Institut du Québec - Mémoire pour la planification de l'immigration 2026-2029 : QUELQUES PISTES D'ACTION POUR UNE GESTION STRATÉGIQUE DES SEUILS D'IMMIGRATION
MONTRÉAL, le 1er oct. 2025 /CNW/ - Dans le cadre des consultations pour la planification de l'immigration 2026-2029, le gouvernement du Québec affiche clairement son objectif : réduire l'immigration. Si la volonté de mieux encadrer les politiques migratoires est légitime, le choix de diminuer simultanément l'immigration permanente et temporaire (travailleurs, étudiants, demandeurs d'asile) risque toutefois de créer de sérieux déséquilibres. C'est ce que met en lumière l'avis de l'Institut du Québec (IDQ) sur la question, rendu public aujourd'hui.
Au cours des dernières années, c'est surtout le nombre de permis temporaires qui a explosé au Québec, si bien qu'on y retrouve aujourd'hui un nombre record de personnes présentes sous ce statut. Du nombre, certaines repartiront comme prévu, d'autres ne verront pas leur permis renouvelé, mais selon la logique même de la stratégie gouvernementale, une part importante d'entre elles devrait à terme obtenir un statut de résident permanent.
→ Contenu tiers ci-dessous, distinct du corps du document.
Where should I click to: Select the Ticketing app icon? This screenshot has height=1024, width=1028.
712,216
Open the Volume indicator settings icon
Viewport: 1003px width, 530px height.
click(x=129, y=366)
Or, le gouvernement propose de réduire de façon marquée le seuil d'admissions permanentes : de 24 % à 58 % selon les différents scénarios présentés dans le cahier de consultation. « Le risque avec cette approche, soutient Emna Braham, présidente-directrice générale de l'IDQ, n'est pas de devoir refuser la permanence à tous les résidents temporaires, mais bien de voir partir des candidats hautement qualifiés qui ont déjà fait leurs preuves au Québec. Notre recherche démontre que ces immigrants qualifiés, arrivés d'abord comme temporaires, s'intègrent particulièrement bien : ils sont plus nombreux à occuper des emplois à la hauteur de leurs qualifications et à être bien rémunérés. »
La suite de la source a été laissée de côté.